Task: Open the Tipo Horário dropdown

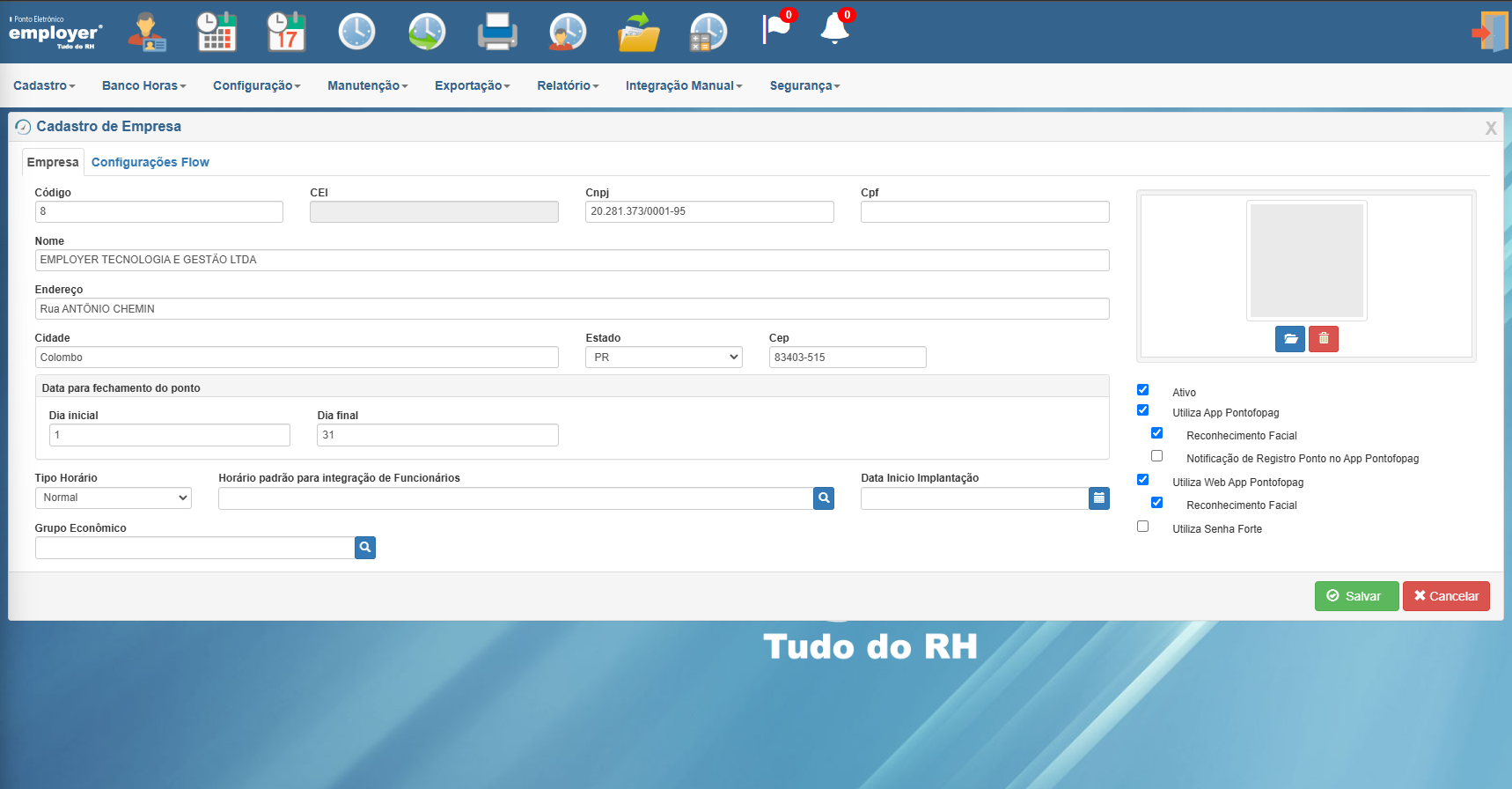Action: [x=113, y=498]
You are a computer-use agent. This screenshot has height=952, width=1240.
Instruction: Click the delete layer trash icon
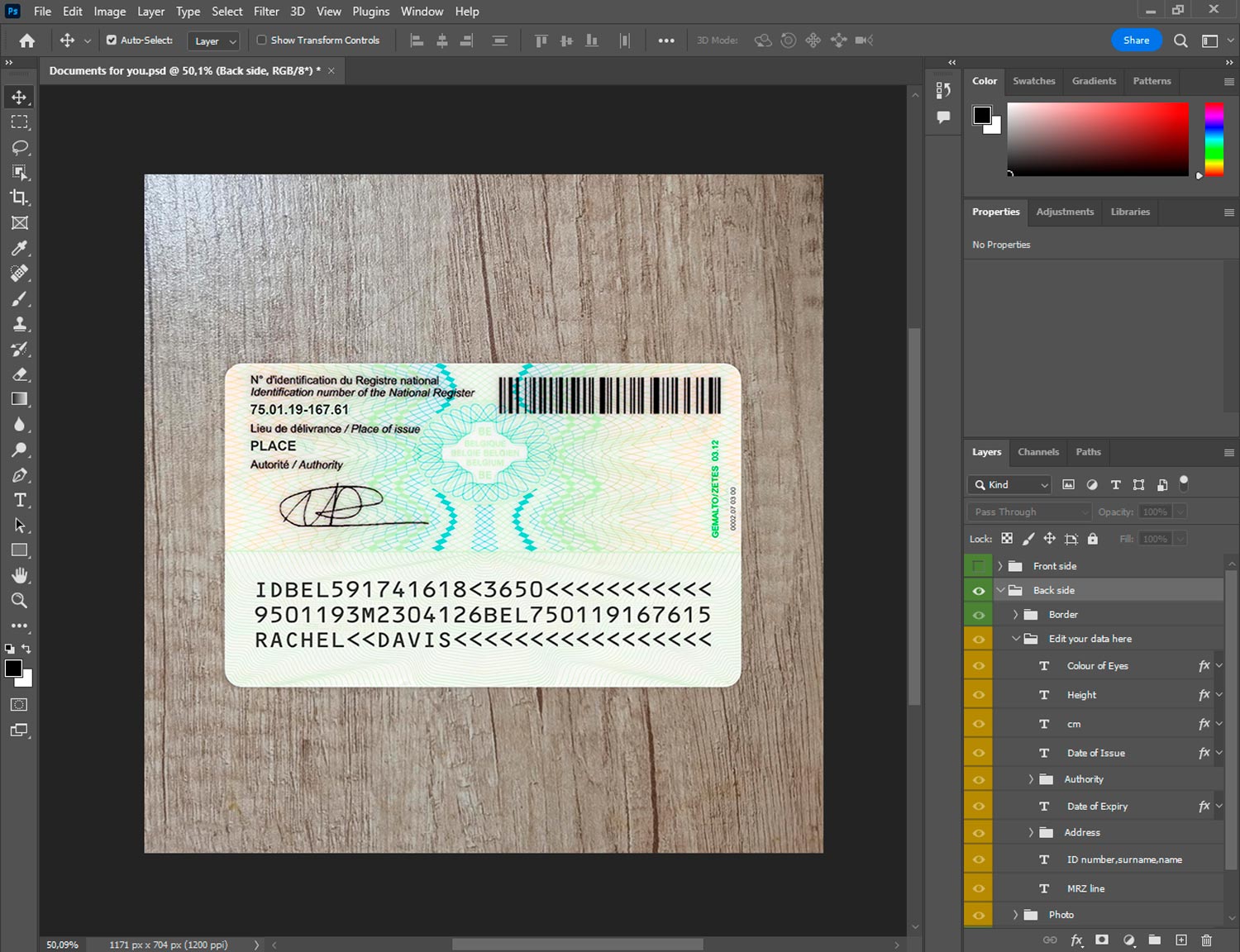point(1206,940)
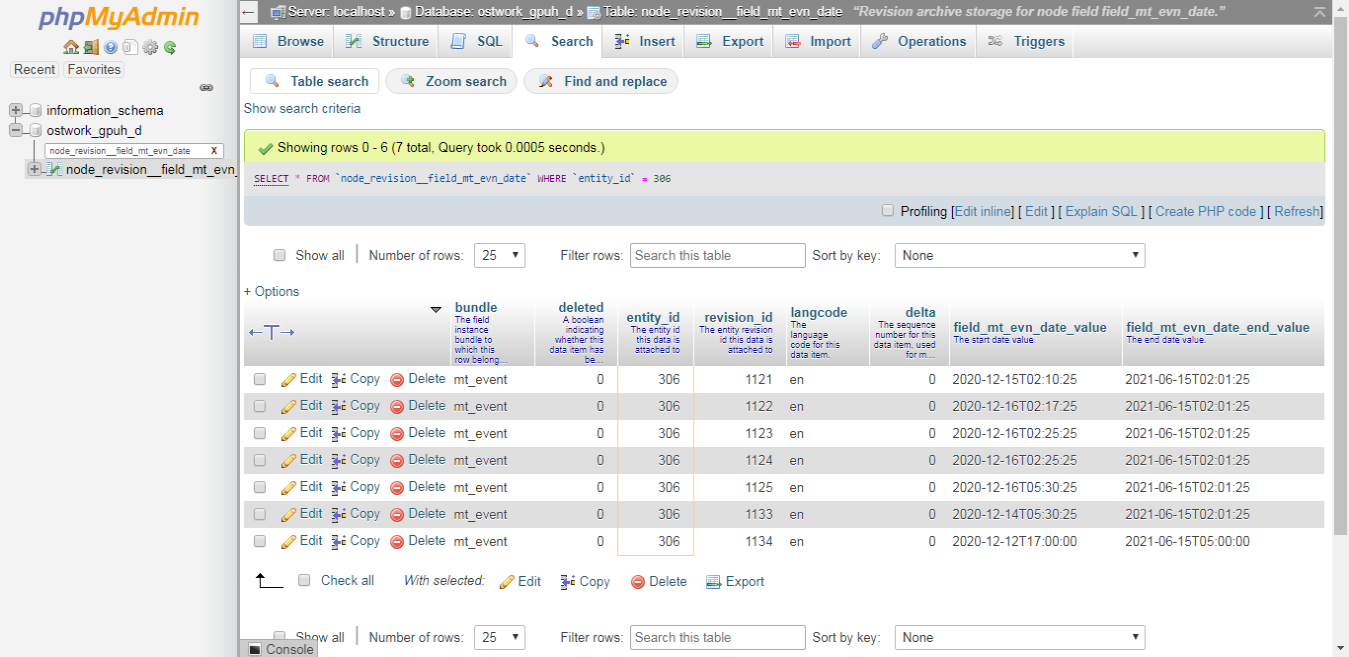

* [EXERCISE DETAILS] Retype the records above exactly, leaving every picture out of your copy.

* [RESPONSE TO THIS EXERCISE]
Task: Open the Tipo Horário dropdown

Action: [x=113, y=498]
You are a computer-use agent. This screenshot has height=952, width=1240.
Instruction: Click the delete layer trash icon
point(1206,940)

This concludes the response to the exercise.